Bankrupts, etc. Act 1763
- Parliament of Great Britain
- Long title: An Act to continue an Act made in the Fifth Year of the Reign of His late Majesty King George the Second, intituled, "An Act to prevent the committing of Frauds by Bankrupts;" and for extending the Laws relating to Hackney Coaches to the Counties of Kent and Essex.
- Citation: 4 Geo. 3. c. 36
- Territorial extent: Great Britain

Dates
- Royal assent: 19 April 1764
- Repealed: 21 August 1871

Other legislation
- Amends: Bankrupts Act 1731
- Amended by: London Hackney Carriage Act 1831;
- Repealed by: Statute Law Revision Act 1871
- Relates to: Continuance, etc., of Acts, 1735; Bankrupts Act 1742; Continuance of Laws (No. 2) Act 1750; Continuance of Laws, etc., (No. 2) Act 1757; Bankrupts Act 1772; Continuance of Laws Act 1776; Continuance of Laws Act 1781; Continuance of Laws (No. 2) Act 1786;

Status: Repealed

Text of statute as originally enacted

= Bankrupts, etc. Act 1763 =

Act of the Parliament of Great Britain

The Bankrupts, etc. Act 1763 (4 Geo. 3. c. 36) was an act of the Parliament of Great Britain that continued various older acts.

== Background ==
In the United Kingdom, acts of Parliament remain in force until expressly repealed. Many acts of parliament, however, contained time-limited sunset clauses, requiring legislation to revive enactments that had expired or to continue enactments that would otherwise expire.

== Provisions ==
=== Continued enactments ===
Section 1 of the act continued the Bankrupts Act 1731 (5 Geo. 2. c. 30), as revived and continued by the Continuance, etc., of Acts, 1735 (9 Geo. 2. c. 18) and as continued by the Continuance of Laws (No. 2) Act 1750 (24 Geo. 2. c. 57) and the Continuance of Laws, etc., (No. 2) Act 1757 (31 Geo. 2. c. 35), from the expiration of the act until the end of the next session of parliament after 29 September 1771.

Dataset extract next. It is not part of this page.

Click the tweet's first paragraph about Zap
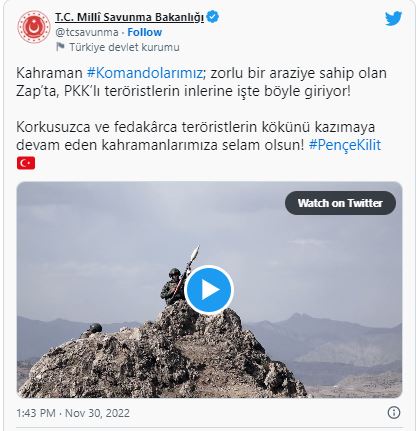Image resolution: width=416 pixels, height=431 pixels. 201,82
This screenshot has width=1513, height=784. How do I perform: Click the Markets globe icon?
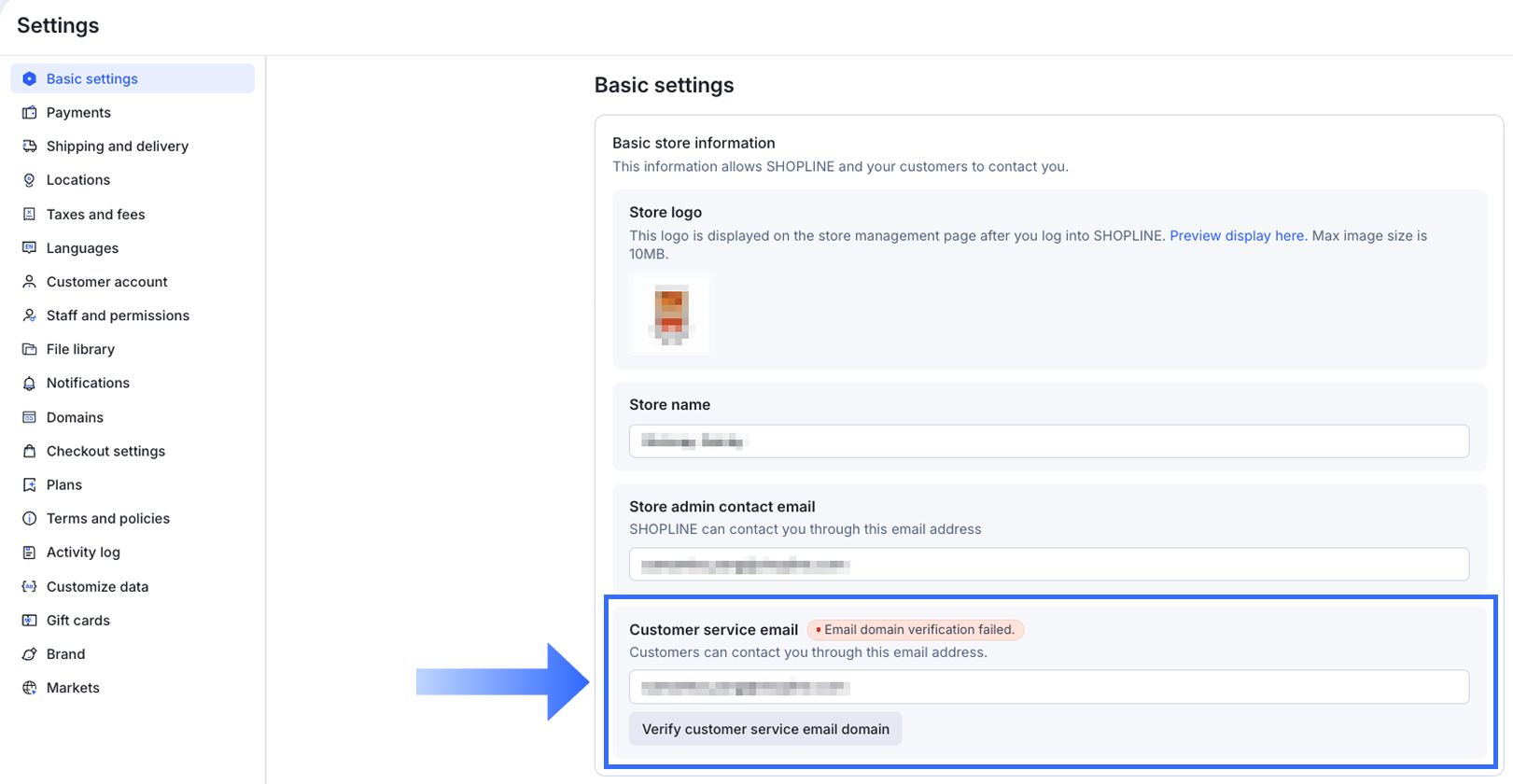click(29, 688)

Section 2 of the act authorised justices of the peace for the counties of Kent and Essex to put the laws relating to hackney coaches into execution within their respective jurisdictions.

== Subsequent developments ==
The Bankrupts Act 1731 (5 Geo. 2. c. 30) was further continued from the expiration of the act until the end of the next session of parliament after 1 September 1775 by section 1 of the Bankrupts Act 1772 (12 Geo. 3. c. 47).

The Bankrupts Act 1731 (5 Geo. 2. c. 30) was further continued from the expiration of the act until the end of the next session of parliament after 1 September 1780 by section 1 of the Continuance of Laws Act 1776 (16 Geo. 3. c. 54).

The Bankrupts Act 1731 (5 Geo. 2. c. 30) was further continued from the expiration of the act until the end of the next session of parliament after 29 September 1785 by section 1 of the Continuance of Laws Act 1781 (21 Geo. 3. c. 29).

The Bankrupts Act 1731 (5 Geo. 2. c. 30) was further continued from the expiration of the act until the end of the next session of parliament after 29 September 1788 by section 2 of the Continuance of Laws (No. 2) Act 1786 (26 Geo. 3. c. 80).

The Bankrupts Act 1731 (5 Geo. 2. c. 30) was further continued from the expiration of the act until the end of the next session of parliament after 29 September 1793 by section 2 of the Continuance of Laws (No. 2) Act 1788 (28 Geo. 3. c. 24).

The Select Committee on Temporary Laws, Expired or Expiring, appointed in 1796, inspected and considered all the temporary laws, observed irregularities in the construction of expiring laws continuance acts, making recommendations and emphasising the importance of the Committee for Expired and Expiring Laws.

So much of the act "as in any Manner relates to such last-mentioned Purpose" was repealed by section 1 of the London Hackney Carriage Act 1831 (55 Geo. 3. c. 159), which came into force on 5 January 1832.

The whole act was repealed by section 1 of, and the schedule to, the Statute Law Revision Act 1871 (34 & 35 Vict. c. 116), which came into force on 21 August 1871.